The endeavors of indigenous people for survival and realization of basic needs and fundamental rights has been complicated by compelling circumstances and exceptional challenges created by the homogenizing and hegemonizing nature of State. While state-formation has raised questions of legitimacy and democratic principles of consent, it continues to pursue its rule by pushing indigenous people to the margin of society. Though numerous governments have created numerous ‘special privileges and reservations’ for indigenous people; not only are they far from being implemented in the spirit of respect, but continued hostile approaches towards issues of basic human needs raises questionable doubts of intent and purpose.

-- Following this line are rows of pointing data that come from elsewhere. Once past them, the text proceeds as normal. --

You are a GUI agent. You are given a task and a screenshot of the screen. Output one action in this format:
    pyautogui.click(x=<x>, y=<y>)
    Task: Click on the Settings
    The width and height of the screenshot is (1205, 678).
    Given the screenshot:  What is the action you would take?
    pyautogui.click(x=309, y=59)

In situations where various ethnicities and nationalities co-exist, the State has on one hand drawn physical boundaries that coincide and complement cultural values of its inhabitants to assert ‘internal pacification’ and ‘unity in diversity;’ whereas in cases concerning issues of ‘territorial security’ and ‘national interests’ arbitrary boundaries are created to negate the organic relationship of land as identity. The organization of territorial space and people by the State has forced situations of dependency that limits the growth of indigenous people.

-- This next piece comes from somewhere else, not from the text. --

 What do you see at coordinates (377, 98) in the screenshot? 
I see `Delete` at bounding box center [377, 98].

It relishes on a pre-eminent position that enables her to define and establish parameters of state-indigenous relationship. For instance, the state has the capability of diverting a state-people conflict to a conflict between and amongst indigenous peoples. Such conflicts simultaneously deprive them the practical means of communicating effectively with each other independently of the state. Furthermore, the State always claims and projects itself as a ‘neutral’ and ‘impartial’ arbitrator expressing the necessity of self-auditing by instituting enquiry commissions.
The State lives on the basis of what it does and what it promises to do and projects itself as sensitive with self-reflection through auditing mechanisms. This stance enables it to strengthen the credibility and legitimacy to its present existence. The unwillingness to acknowledge existing conflicts of interests and aspirations between state and indigenous people poses a problem in the framing of contentious issues itself. This is depriving possible and available options in dealing with the situation.
Lack of any credible negotiating forum, failed peace accords and continued attempts by the State to use negotiating opportunities to dominate rather than foster understanding has created distrust amongst indigenous peoples. This causes a perception that they will be forced to accept unwanted compromises in the face of vast power imbalances. Almost all peace accords have resulted in disintegration of not only the resistance but the respective communities and societies involved in them. The agenda of the State to legitimize its hegemonic claim over indigenous peoples in a given space by way of ‘domination through negotiation’ has created an environment of suspicion that does not allow the existence of conducive space that is required for peaceful democratic settlement between state and peoples.